- RECORDS PROVIDED:
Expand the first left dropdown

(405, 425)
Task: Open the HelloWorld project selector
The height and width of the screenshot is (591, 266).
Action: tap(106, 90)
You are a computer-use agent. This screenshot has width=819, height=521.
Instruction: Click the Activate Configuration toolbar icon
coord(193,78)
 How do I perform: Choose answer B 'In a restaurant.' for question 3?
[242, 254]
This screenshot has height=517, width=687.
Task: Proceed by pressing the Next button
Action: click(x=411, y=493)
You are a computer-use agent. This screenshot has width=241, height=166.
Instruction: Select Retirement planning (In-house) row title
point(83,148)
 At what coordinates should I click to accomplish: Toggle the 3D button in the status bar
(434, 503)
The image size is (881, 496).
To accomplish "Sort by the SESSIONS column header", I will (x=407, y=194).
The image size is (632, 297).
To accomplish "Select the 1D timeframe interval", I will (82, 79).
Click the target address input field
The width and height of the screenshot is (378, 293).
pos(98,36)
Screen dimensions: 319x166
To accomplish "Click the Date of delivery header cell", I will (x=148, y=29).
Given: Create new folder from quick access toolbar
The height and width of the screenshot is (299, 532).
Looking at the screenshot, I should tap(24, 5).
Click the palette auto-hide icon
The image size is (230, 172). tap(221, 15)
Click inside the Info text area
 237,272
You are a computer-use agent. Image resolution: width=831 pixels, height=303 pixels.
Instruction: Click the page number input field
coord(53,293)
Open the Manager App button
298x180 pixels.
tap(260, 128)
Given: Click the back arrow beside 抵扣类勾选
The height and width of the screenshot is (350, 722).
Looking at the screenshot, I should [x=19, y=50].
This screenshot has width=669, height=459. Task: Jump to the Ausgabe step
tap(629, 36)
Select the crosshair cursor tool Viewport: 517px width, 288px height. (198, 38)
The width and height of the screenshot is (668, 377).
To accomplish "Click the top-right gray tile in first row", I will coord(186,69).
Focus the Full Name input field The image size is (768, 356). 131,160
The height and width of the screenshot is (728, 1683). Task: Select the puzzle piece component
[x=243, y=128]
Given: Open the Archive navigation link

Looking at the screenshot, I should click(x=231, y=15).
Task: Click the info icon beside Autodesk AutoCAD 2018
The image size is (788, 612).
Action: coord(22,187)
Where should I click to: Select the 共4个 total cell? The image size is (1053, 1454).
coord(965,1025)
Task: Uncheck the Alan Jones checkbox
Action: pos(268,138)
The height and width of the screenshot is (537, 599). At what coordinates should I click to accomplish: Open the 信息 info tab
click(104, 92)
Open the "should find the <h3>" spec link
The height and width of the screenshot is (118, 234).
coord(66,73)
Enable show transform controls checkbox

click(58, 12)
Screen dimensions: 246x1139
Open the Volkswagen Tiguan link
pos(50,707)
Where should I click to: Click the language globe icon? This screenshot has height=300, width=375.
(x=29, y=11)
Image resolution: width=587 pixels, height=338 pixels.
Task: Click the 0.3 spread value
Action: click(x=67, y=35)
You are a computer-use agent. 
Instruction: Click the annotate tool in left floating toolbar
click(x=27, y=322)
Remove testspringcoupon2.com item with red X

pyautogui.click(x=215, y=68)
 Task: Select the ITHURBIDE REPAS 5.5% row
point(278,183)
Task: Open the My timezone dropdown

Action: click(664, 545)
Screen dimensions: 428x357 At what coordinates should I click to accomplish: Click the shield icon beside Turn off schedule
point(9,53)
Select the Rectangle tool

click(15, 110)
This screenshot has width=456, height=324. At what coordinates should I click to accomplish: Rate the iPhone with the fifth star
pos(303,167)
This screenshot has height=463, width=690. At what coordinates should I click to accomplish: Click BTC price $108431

- TO DO: A single number is the answer: how many lines in the records above contain the word "agent".

- TASK OUTPUT: 4